Hatwell was in business as a master painter, having started at age 11 working for his father. In 1914 he went into partnership with George Juncken as Hatwell & Juncken, and when his father left the railways he joined them. Juncken retired and the firm became Hatwell & Hatwell. In 1921 Hatwell bought his father's interest in the company and re-formed the business as Hatfield & Co.
By 1937 he was employing 30 men, notably keeping them all employed during the Great Depression.
In 1924 he was elected president of the council of the Master Painters' Decorators' and Signwriters' Association of Australia, and served as its secretary for 29 years.

=== Council ===
Hatwell was first elected councillor to the Town of Thebarton around 1914 and served with the council every year but one until July 1947, when he did not nominate for health reasons.

At the municipal elections of November 1926 (South Australia was the only Australian State where mayors were elected by ratepayers), Hatwell succeeded Isley unopposed in November 1926 and reelected unopposed in 1927.

=== Politics ===
Hatwell contested the State South Australian House of Assembly seat of West Torrens as an Independent in 1933; won by the Labor incumbent Alfred Blackwell.

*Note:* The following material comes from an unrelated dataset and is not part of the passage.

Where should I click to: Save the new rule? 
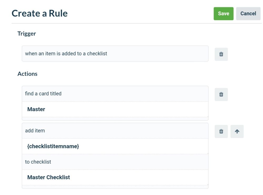tap(224, 14)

He contested the federal House of Representatives seat of Hindmarsh for the United Australia Party in 1937 and 1940; on both occasions being defeated by the strong Labor incumbent, Norman Makin.

=== Personal ===
His chief recreation was angling; he was a member of the SA Angling Association.
He was a member of the Adelaide Rotary Club, a director of Adelaide Co-operative Stores, and helped establish the Lady Gowrie Child Centre. He was a warden of Holy Trinity Church and a Freemason. He was a pioneering motorist, making several notable journeys.
He married (Mary) Elsie Ann Cooke (1883–1973) on 1 August 1906; they had two sons and three daughters:
- (Harry Edwin) Milton Hatwell (1907–2001)
- Mary Elsie Katherina Hatwell (1910–1996) married Arthur Ronald Grantley Nurse on 2 April 1932
- (Stephen) Mervyn Hatwell (1915–1995)
- Martha Isabella Hatfield (born 21 October 1918) married Ivan Comley, lived in Mile End
- Youngest Sarah Millicent Hatwell (1922–2012) appeared in a newspaper photo with Martha in 1939 engaged to Brian Sandow 1942. In 1945 he became engaged to someone else. She married James Archibald Still.

His siblings include (third son) William James Sumner Hatwell (9 November 1885 – 24 April 1944), born at Outalpa Walter Sumner Hatwell (1889–1969), Florence Martha "Florrie" Hatwell (1891–1957), Sarah Maude "Maudie" Hatwell (1893–1980), Jack Sumner Hatwell (1898–1968) and Beryl Eveleyn Hatwell (1901–1981).

He died at his home at 98 Henley Beach Road, Mile End, aged 67, on 30 December 1947. His remains were interred at the West Terrace Cemetery. His father died eight months later.